KİTAP TANITIMLARIM 101.

“ABDUL ALİ’NİN MEZARINDA” (At Abdul Ali’s Grave)- E. F. Benson, Laputa Y., 76 s., 1. Baskı, 2019.

 

“Onda, ölüleri diriltebilen Kara Büyü var!”

 

1867, İngiltere doğumlu, hayalet öyküleri yazan bir yazar olur da ben okumaz mıyım? Üstelik ismini duymama rağmen dilimizde pek rastlamadım. Derleme bir korku öyküleri kitabında tek bir öyküsünü okuyup beğendiğimi hatırlıyorum. Bu kitapta ise 5 adet öykü yer alıyor. Doğaüstü olaylar, dehşet ve hezeyanlar kol geziyor öykülerde. Yazarın dilini de beğendim. Aşırı ağdalı, şiirsel, edebi bir dil beklemeyin ama en azından dümdüz de değil. Betimlemeleri, dehşeti yansıtması başarılı kanımca.

Kitaba da adını veren ilk öykü, Mısır’da bir mezarlıkta, kara büyü ile iç içe, açılan mezarlar, saklı hazine ve dirilen cesetlerle bizi tam bir korku atmosferine sokuyor. Mahmud ve Ahmed gibi yabancısı olmadığımız isimler taşıyan karakterlerle karanlık bir gecede mezarlığın dehşetine buyurun.

Kitapta en beğendiğim öykü olan, ikinci öykü “Kedi” (The Cat) ise daha ziyade çıldırış ve hezeyanla sonlanan bir finale taşıyor bizi. Eski sevgilisini bir kediye benzeten alkolik ressamın çizdiği doğa resimlerinin içinde yavaş yavaş beliren kedi, peşine düşecektir. Gerçeklikte mi, hayalde mi peki?
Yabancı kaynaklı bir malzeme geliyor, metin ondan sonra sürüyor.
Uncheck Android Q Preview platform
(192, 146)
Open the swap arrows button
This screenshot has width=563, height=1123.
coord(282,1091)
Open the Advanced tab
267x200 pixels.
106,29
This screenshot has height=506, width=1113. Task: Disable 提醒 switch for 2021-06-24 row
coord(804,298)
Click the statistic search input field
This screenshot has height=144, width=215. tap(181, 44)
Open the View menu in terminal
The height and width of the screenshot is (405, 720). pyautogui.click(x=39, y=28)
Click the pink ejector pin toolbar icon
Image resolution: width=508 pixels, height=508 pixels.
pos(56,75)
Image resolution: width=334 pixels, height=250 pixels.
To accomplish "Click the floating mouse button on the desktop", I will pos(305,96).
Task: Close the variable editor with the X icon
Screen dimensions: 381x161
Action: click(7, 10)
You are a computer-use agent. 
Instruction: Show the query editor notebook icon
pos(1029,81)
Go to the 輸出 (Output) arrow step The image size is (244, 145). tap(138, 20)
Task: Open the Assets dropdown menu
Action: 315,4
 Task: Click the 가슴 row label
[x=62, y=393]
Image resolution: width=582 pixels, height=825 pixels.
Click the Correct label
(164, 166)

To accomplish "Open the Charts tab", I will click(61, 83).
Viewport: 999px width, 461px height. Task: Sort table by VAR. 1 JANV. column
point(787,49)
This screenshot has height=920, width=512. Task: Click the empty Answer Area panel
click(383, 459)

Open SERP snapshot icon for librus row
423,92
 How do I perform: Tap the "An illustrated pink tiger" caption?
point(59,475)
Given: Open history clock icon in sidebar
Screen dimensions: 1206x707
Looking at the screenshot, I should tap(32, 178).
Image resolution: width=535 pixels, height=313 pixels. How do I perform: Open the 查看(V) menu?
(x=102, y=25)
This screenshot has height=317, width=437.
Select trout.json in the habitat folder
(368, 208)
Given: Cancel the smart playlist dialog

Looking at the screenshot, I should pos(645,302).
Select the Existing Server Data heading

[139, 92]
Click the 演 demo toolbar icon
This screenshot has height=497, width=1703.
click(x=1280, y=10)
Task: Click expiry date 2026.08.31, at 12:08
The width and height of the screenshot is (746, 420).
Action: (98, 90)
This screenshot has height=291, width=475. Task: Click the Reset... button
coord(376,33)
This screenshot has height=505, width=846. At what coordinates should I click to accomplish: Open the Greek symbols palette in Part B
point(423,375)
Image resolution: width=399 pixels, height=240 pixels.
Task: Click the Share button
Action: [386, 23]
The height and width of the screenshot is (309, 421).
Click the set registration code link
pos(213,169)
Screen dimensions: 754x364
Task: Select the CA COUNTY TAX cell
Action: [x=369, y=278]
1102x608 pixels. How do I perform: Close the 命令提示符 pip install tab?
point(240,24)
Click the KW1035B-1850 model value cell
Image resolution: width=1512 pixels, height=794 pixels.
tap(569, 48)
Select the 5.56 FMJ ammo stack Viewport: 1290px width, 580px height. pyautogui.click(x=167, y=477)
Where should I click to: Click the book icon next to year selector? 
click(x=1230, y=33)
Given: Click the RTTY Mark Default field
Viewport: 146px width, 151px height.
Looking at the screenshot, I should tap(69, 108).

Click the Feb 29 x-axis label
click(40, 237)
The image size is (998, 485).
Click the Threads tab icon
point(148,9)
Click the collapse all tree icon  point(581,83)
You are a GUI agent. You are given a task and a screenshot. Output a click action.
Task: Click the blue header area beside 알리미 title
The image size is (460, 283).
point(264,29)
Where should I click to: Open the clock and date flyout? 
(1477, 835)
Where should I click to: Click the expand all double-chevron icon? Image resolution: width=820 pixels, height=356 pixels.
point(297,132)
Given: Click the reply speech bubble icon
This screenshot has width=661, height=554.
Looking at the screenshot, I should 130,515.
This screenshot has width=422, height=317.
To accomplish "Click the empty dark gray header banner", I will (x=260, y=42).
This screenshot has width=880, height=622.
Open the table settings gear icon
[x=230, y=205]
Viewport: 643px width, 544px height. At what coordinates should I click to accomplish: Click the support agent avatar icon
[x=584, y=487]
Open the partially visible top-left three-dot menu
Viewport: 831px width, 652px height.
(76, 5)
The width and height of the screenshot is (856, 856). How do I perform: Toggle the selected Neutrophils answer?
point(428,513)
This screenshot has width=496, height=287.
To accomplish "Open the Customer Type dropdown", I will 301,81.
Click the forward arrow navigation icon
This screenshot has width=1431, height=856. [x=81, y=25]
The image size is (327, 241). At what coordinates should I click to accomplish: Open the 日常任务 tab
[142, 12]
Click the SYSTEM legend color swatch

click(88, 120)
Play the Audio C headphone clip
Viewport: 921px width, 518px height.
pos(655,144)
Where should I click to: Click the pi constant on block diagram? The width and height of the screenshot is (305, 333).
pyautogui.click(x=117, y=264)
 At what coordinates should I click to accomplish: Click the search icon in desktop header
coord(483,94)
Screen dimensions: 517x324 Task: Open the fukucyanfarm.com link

Bir sonraki öykü “Dehşet Boynuzu” (The Horror-Horn) ise yüksek bir dağın eteklerinde öyküye ismini veren bir yerde geçer. Burada yaşayan vahşi-cüce yaratıkları anlatıcının gözleriyle birlikte biz de görür ve gerçekliğine ikna oluruz. Çok gore bir sahne de barındırıyor öykü.

“Gece Gelen Dehşet” (The Terror by Night) ise paranormal bir öykü. Hayaletli ev temasına kısa bir ana sıkıştırılmış bir kurgu oturtuyor. Hem de çift olayın çakışması var. Finalde çözülüyor gizem.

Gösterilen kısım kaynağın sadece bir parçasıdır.